Authors: Connor Schenck, Isaac Reid, Mithun George Jacob, Alex Bewley, Joshua Ainslie, David Rendleman, Deepali Jain, Mohit Sharma, Avinava Dubey, Ayzaan Wahid, Sumeet Singh, Rene Wagner, Tianli Ding, Chuyuan Fu, Arunkumar Byravan, Jake Varley, Alexey Gritsenko, Matthias Minderer, Dmitry Kalashnikov, Jonathan Tompson, Vikas Sindhwani, Krzysztof Choromanski
Abstract: We introduce STRING: Separable Translationally Invariant Position Encodings.
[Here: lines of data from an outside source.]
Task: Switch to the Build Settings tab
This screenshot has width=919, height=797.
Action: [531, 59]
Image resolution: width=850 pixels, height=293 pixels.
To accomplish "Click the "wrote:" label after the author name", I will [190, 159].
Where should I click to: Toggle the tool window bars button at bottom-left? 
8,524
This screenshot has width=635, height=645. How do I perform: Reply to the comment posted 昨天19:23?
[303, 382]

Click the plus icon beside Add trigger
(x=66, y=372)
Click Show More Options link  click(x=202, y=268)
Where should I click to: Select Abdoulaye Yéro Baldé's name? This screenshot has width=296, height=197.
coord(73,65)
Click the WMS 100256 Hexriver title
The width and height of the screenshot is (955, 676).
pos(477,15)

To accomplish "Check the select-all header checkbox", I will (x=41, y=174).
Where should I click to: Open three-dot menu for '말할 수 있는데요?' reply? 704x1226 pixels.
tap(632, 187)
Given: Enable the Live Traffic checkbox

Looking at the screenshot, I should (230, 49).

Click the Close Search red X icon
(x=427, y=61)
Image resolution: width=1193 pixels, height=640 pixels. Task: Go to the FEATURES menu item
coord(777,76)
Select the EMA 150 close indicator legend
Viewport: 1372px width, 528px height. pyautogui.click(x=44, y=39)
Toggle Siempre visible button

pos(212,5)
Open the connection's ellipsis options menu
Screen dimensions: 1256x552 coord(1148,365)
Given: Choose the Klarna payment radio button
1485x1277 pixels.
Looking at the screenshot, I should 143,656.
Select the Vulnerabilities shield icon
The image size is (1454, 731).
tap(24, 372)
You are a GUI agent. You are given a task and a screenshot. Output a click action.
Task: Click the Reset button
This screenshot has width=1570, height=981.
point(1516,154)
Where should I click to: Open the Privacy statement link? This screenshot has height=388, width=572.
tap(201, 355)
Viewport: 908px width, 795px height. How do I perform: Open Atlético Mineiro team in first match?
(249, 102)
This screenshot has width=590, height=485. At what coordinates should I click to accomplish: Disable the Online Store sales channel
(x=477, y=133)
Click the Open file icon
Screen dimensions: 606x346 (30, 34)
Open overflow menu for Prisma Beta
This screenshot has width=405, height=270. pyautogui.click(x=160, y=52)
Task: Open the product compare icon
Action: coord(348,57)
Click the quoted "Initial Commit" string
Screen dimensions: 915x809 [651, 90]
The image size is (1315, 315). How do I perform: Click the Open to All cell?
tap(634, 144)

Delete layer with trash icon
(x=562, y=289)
STRING extends Rotary Position Encodings, a recently proposed and widely used
algorithm in large language models, via a unifying theoretical framework.
Importantly, STRING still provides exact translation invariance, including
token coordinates of arbitrary dimensionality, whilst maintaining a low
computational footprint. These properties are especially important in robotics,
where efficient 3D token representation is key. We integrate STRING into Vision
Transformers with RGB(-D) inputs (color plus optional depth), showing
substantial gains, e.g. in open-vocabulary object detection and for robotics
controllers. We complement our experiments with a rigorous mathematical
analysis, proving the universality of our methods.
Source: http://arxiv.org/abs/2502.02562v1